Nos últimos dias vivenciamos um clima de apreensão
trazida – ao menos assim se pensa – pela proliferação do vírus influenza HIN1. É curioso notar as
reações das pessoas nestes momentos mais críticos, pois então se afloram com
toda clareza as suas convicções mais íntimas, que sustentam, ou sufocam, as
suas vidas. Uns vivem um verdadeiro pânico, outros se empenham de forma voraz
em atribuir a culpa a alguém, e outros, talvez os mais medrosos, fingem uma
“corajosa” indiferença. Essas reações são naturais, afinal a ninguém apraz a
idéia de ficar doente. Porém, temos de meditar um pouco sobre elas, para então
tirarmos propósitos que nos façam amadurecer.
Há pessoas que dormem de máscara, isolam-se em casa
quando as autoridades sanitárias ainda não as aconselham. Devoram elas notícias
no jornal e na internet sobre o
assunto. Essas parecem distorcer as sábias palavras de Riobaldo, pronunciadas
na célebre frase de João Guimarães Rosa, em Grande Sertão :
Veredas: “Viver é muito perigoso”.
De fato, para morrer, basta estar vivo. E por mais
que a medicina avance na cura das doenças, a dor e o sofrimento sempre
acompanharão nossa passagem por esta vida. Essa consideração não pode servir
jamais para estimular a imprudência e a irresponsabilidade. As autoridades
competentes devem se empenhar de maneira eficaz por conter o avanço de
epidemias e zelar pela saúde pública. Também a todos cabe tomar as precauções
necessárias para evitar os riscos. E isso não apenas para não contrair o vírus
da gripe, mas também para dirigir veículos de forma responsável, para procurar
prontamente um médico quando se está doente e para adotar as medidas de
segurança no trabalho, por exemplo.
Mas, por mais prudentes e responsáveis que sejamos,
nunca conseguiremos abolir de nossas vidas os infortúnios. E então é o Riobaldo
quem nos ensina novamente: “Porque aprender a viver é que é o viver mesmo...
Travessia perigosa, mas é a da vida. Sertão que se alteia e abaixa... O mais
difícil não é um ser bom e proceder honesto, dificultoso mesmo, é um saber
definido o que quer, e ter o poder de ir até o rabo da palavra”. Em outras
palavras, mas sem pretender atribuir essa conclusão ao autor da obra citada, a
doença somente não nos afligirá em demasia se soubermos dar um sentido profundo
e verdadeiro a nossas vidas.
Mas há também os que de uma forma voraz, e não raras
vezes injusta, têm um afã de por a culpa em alguém. Essa atitude
é muitíssimo antiga. São inúmeros os casos na história de pessoas que foram
tidas por culpadas por doenças e epidemias por atos de bruxaria ou outras
coisas semelhantes e que hoje, com o avanço da ciência, sabemos que não passou
de uma grande tolice. Contudo, em nossos tempos reacende-se a mesma tendência,
talvez mais rebuscada. Com efeito, há quem atribua a proliferação do vírus à
omissão do Governo de organismos internacionais etc. De fato, pode ser que uma
atuação mais pronta e incisiva pudesse ter diminuído os danos. Apesar disso, a
ira, o olhar rancoroso daquele que vive em busca de achar culpados pelas
próprias desventuras é uma postura que amarga a vida, tirando dela o seu
sentido e sabor.
E há, por fim, aqueles que acham que tudo é bobagem,
que são exageros da mídia, que está tudo bem etc. Não está tudo bem. Há pessoas
sofrendo e morrendo e isso não pode nos manter numa egoísta indiferença.
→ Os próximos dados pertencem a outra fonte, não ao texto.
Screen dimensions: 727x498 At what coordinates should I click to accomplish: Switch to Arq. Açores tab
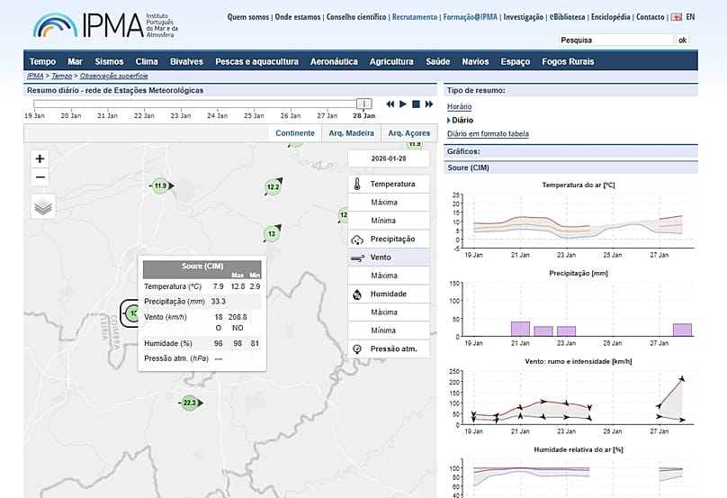click(408, 133)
É verdade que outros vírus e outras causas matam
muito mais que esse mal que agora nos ameaça. Não tenho dados estatísticos, mas
ouso afirmar que os riscos de perder a vida num acidente automobilístico é
maior do que contraindo essa doença.
Seja como for, há um mundo belo que nos convida e uma
caminhada alegre de doação aos demais. E nessa aventura, não tomarão parte,
porque não querem, nem os medrosos que se mantêm acanhados num cantinho escuro,
nem os egoístas que pensam que podem seguir totalmente alheios ao sofrimento do
irmão que segue chorando bem ao seu lado.